- YOUR ASSIGNMENT
Make an exact copy of every entry, leaving the pictures out.
START TASK INPUTS
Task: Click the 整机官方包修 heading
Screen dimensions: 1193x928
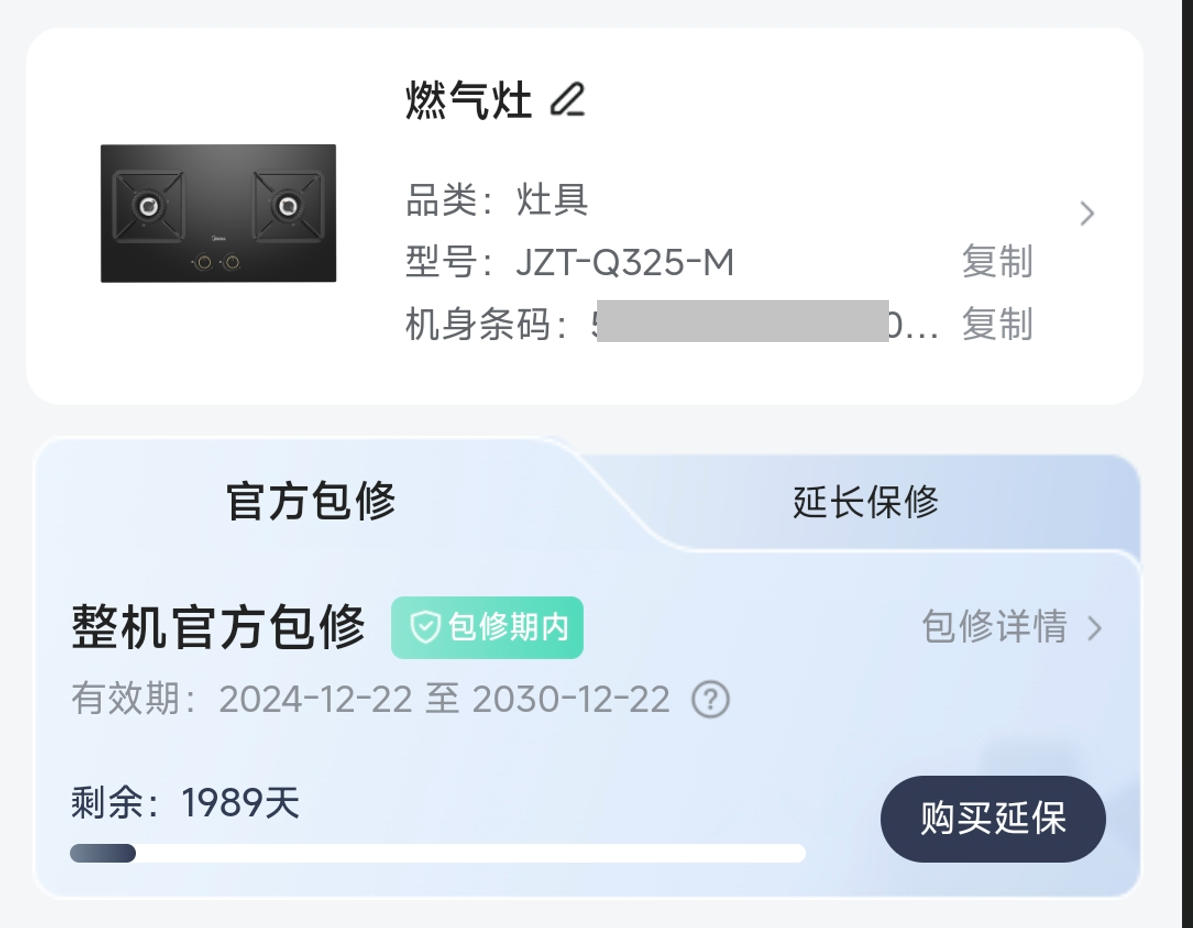Action: click(x=218, y=628)
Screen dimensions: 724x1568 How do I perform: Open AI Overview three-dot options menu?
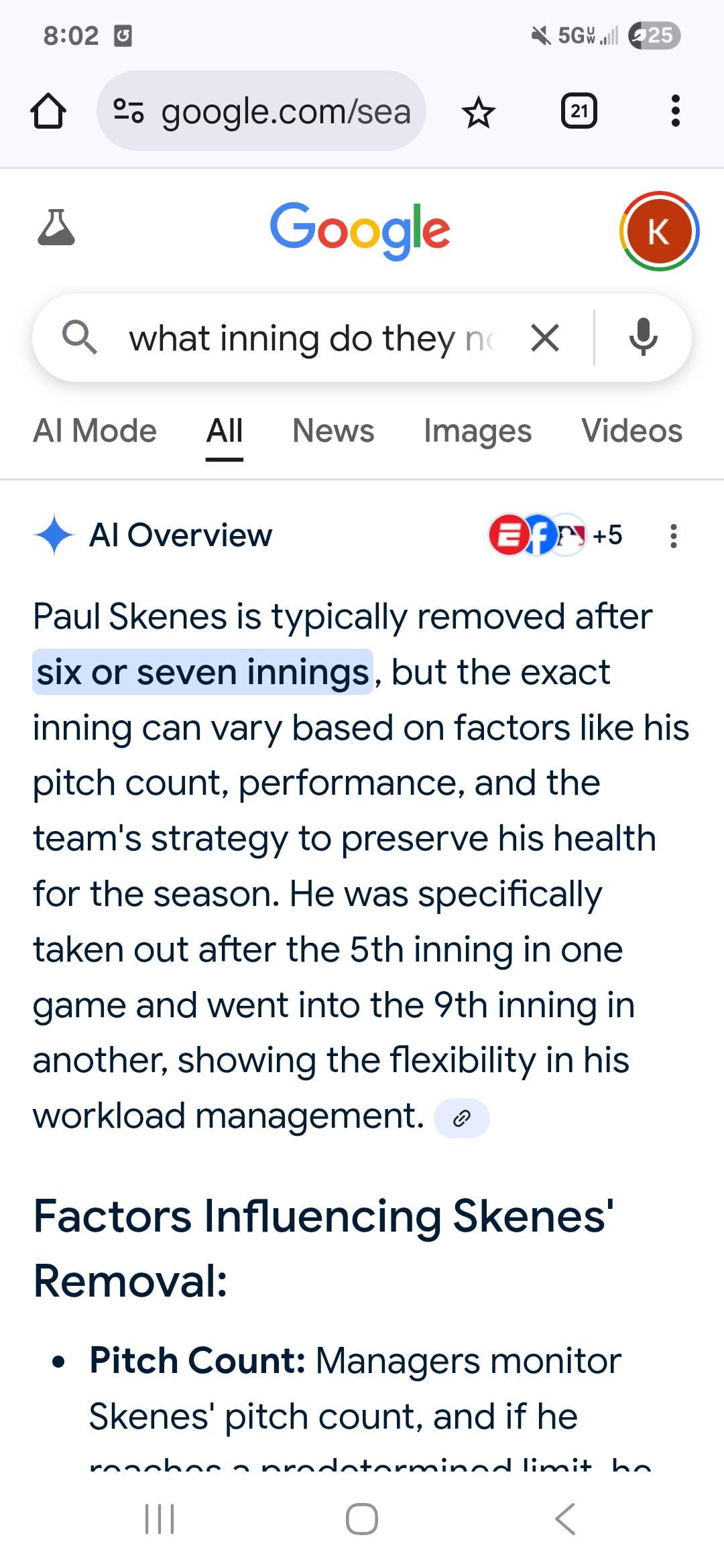pyautogui.click(x=674, y=536)
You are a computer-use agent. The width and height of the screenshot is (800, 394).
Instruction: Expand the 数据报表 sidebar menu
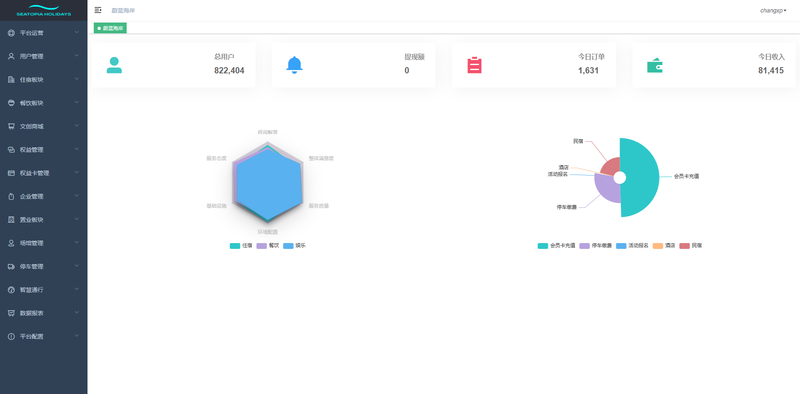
END TASK INPUTS
- WRITTEN SOLUTION
Task: Click the 整机官方包修 heading
Screen dimensions: 1193x928
Action: click(x=218, y=628)
Screen dimensions: 724x1568 How do I perform: Open AI Overview three-dot options menu?
pyautogui.click(x=674, y=536)
You are a computer-use agent. The width and height of the screenshot is (800, 394).
Instruction: Expand the 数据报表 sidebar menu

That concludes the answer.